We are always conflicted

By Bailey Compton 24 Nov 2023


We all have dollar signs on our eyes.

We have all heard of the legal principle “conflict of interest”. In layperson terms, a conflict of interest exists when you may be put in a situation where you cannot act in your client’s best interests.

The obvious conflicts involve selling property to a family member or business associate. Conflict doesn’t mean we must cease to act; it merely means you should disclose the interest.

We somehow forget the most important conflict: we are engaged for money.

1 When selling property for a vendor, agents aren’t paid unless the sale is facilitated. This inevitably leads to an agent having to weigh up the vendor’s interest of getting the highest price and the agent getting a sale done. At the pointy end of the sale, the agent starts to focus on the sale, not the vendor’s interest.
2 A buyer’s agent gets paid when the client buys. Again, at the pointy end, will the advice be free and unfettered or will the need for cash take over and lead to lopsided advice.
3 Lawyers sell time. Is it therefore in the solicitor’s interest to resolve the dispute quickly?
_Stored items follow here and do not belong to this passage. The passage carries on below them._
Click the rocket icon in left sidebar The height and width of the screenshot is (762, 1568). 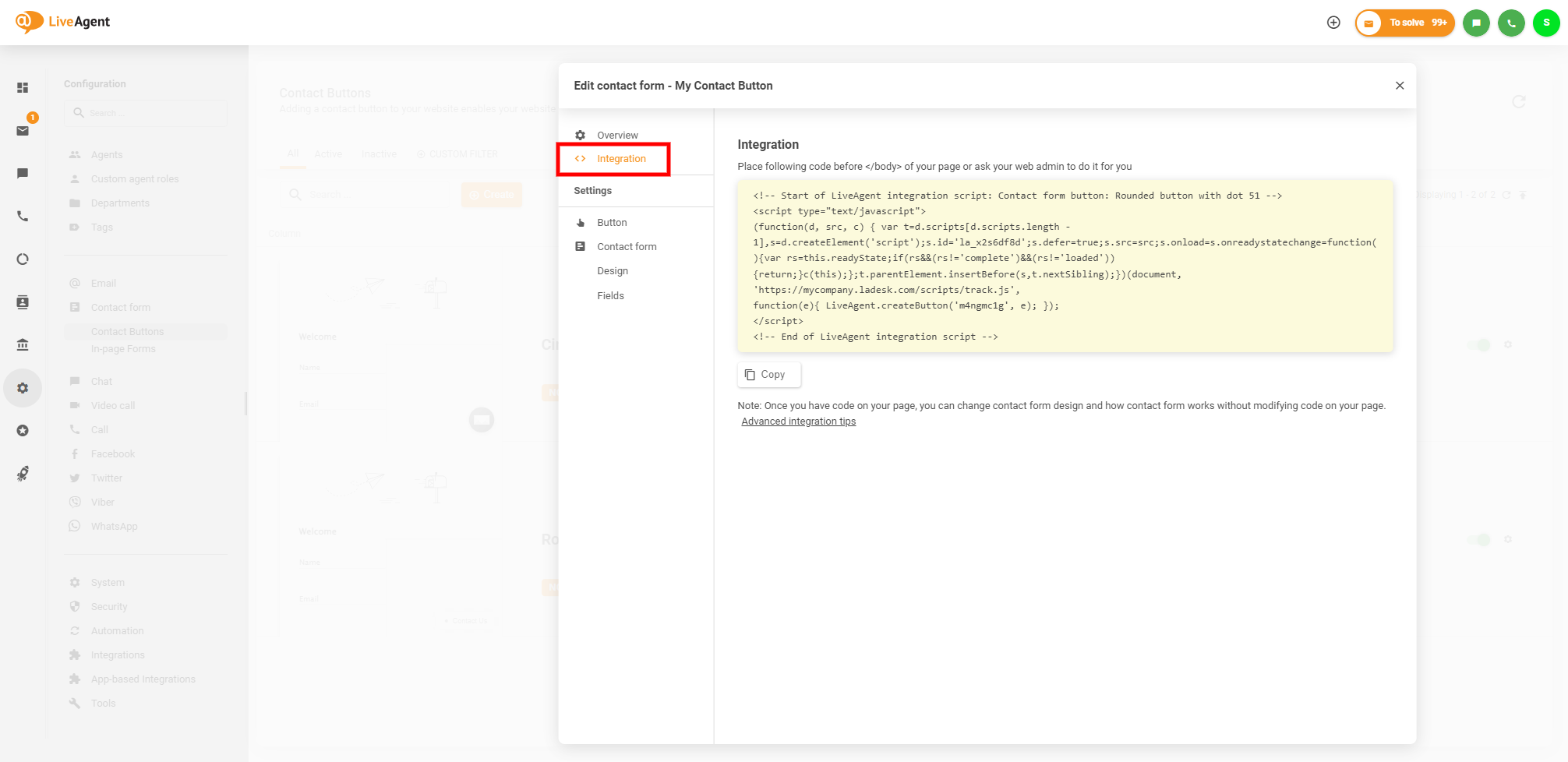23,474
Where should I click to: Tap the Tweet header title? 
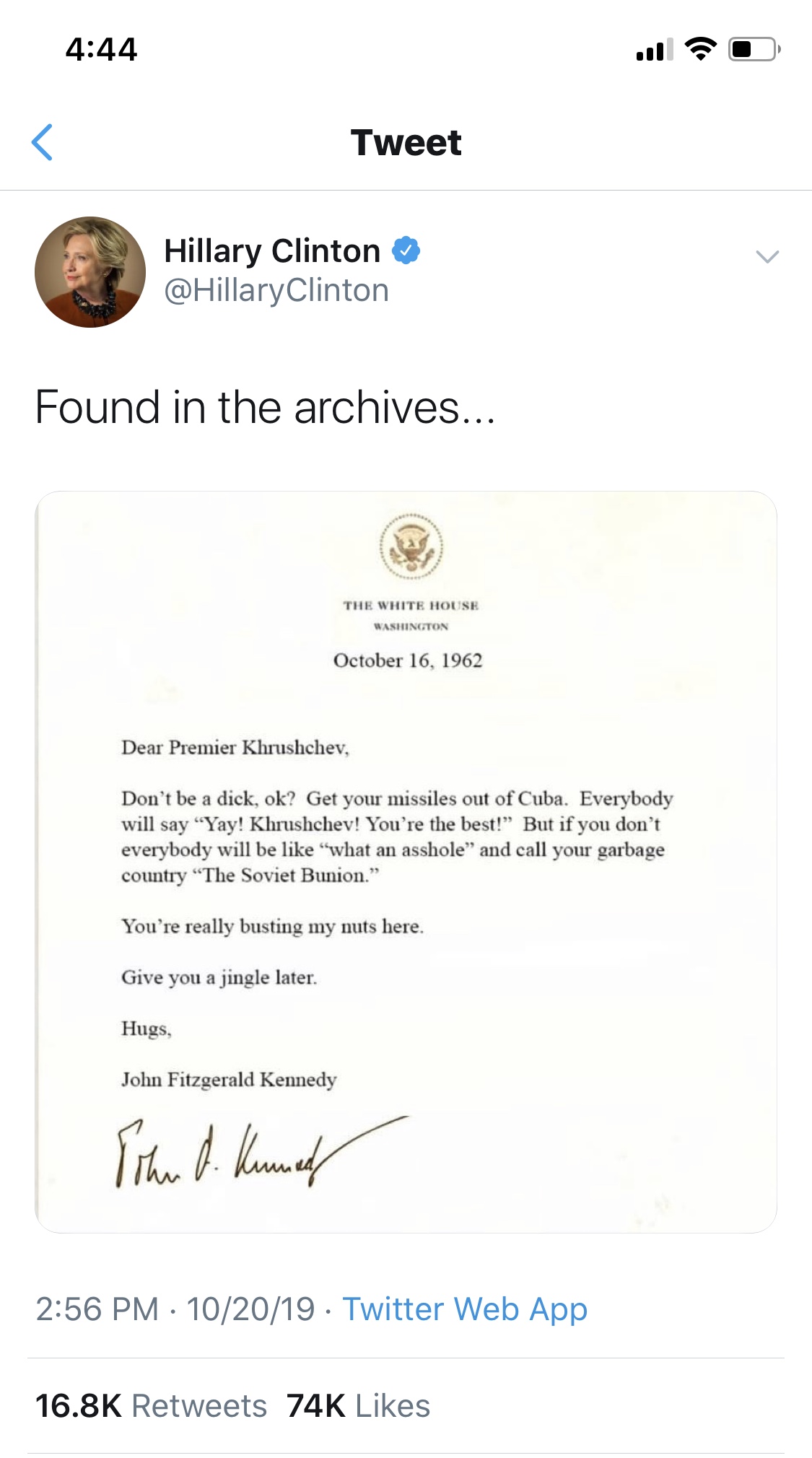click(406, 142)
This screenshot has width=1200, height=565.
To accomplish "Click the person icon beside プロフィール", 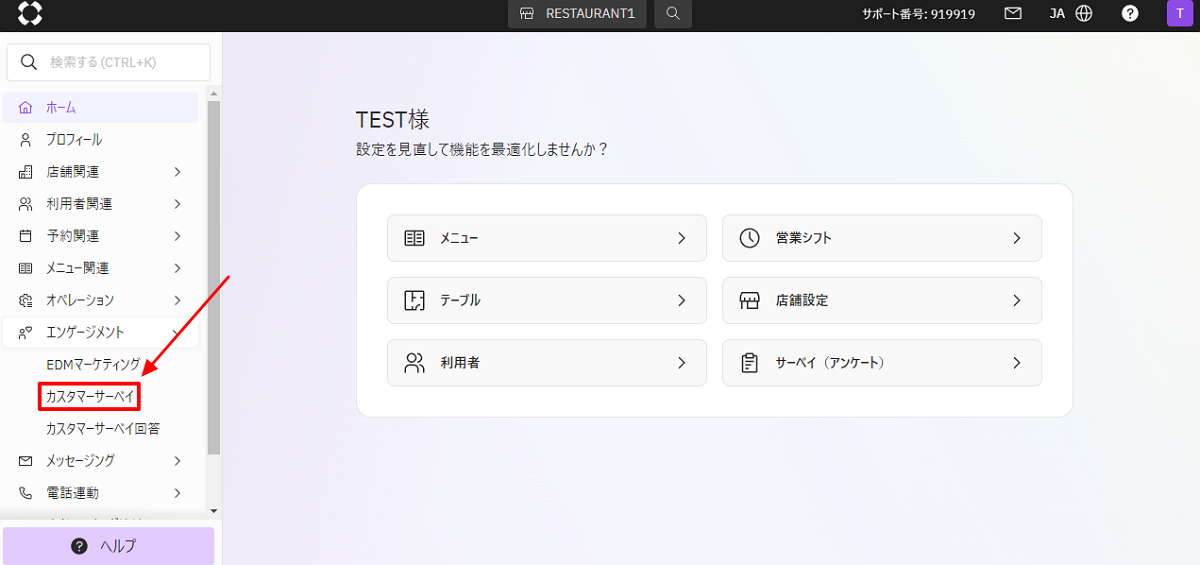I will click(x=26, y=140).
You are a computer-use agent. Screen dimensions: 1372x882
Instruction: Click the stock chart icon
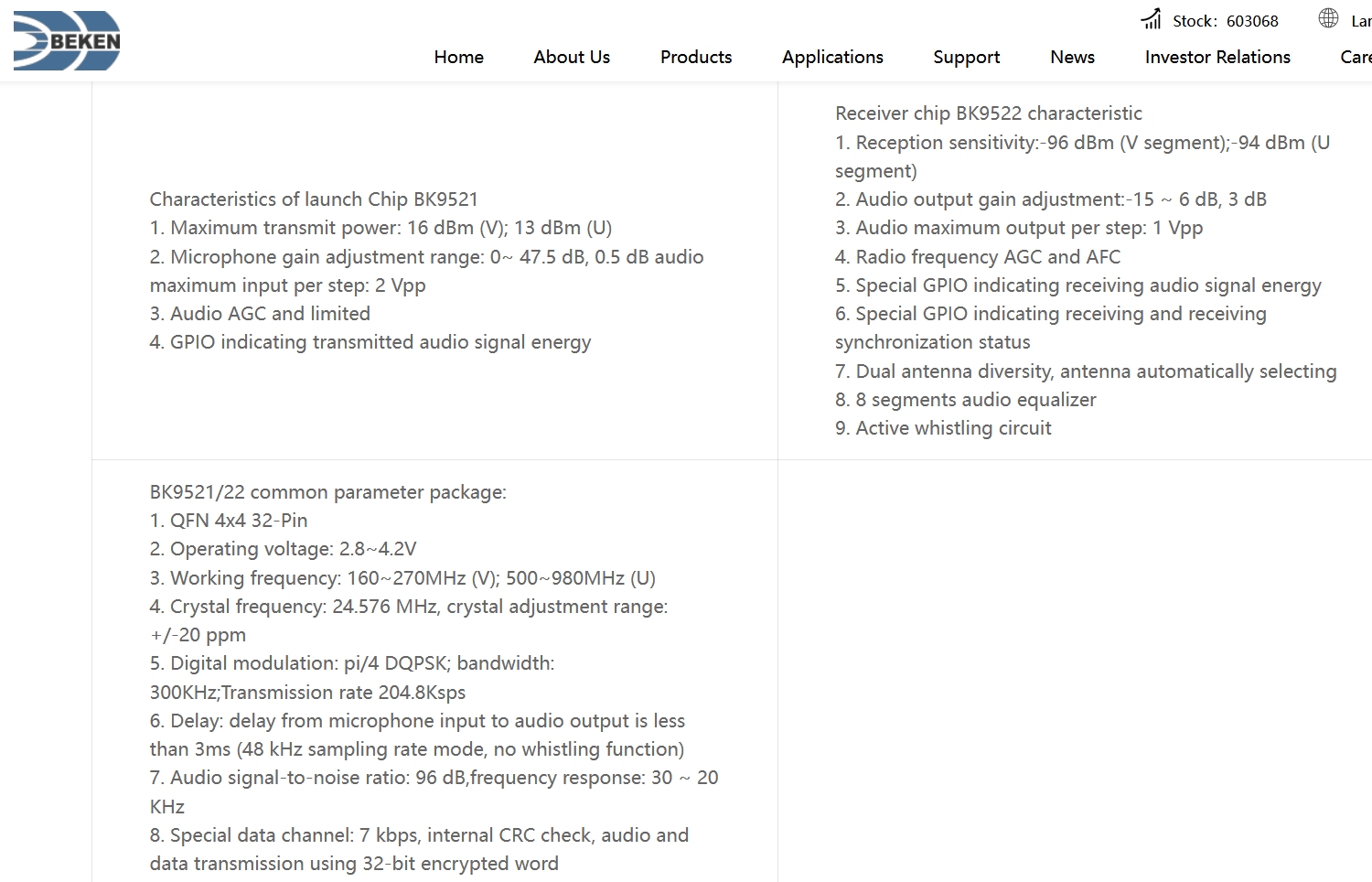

Interestingly, we have no measures for this problem. No industry has developed standards or reporting mechanisms to follow the business conflict. Maybe this conflict is too close to the skin to engage.

A business must make money to survive! Employees must make sales to reach their KPIs! Is this a conflict that we need to be aware of? Or is it just expected in a capitalist marketplace that representatives will ultimately serve their own purposes, and there is no reason to worry.

Can you put your client’s interests before your own?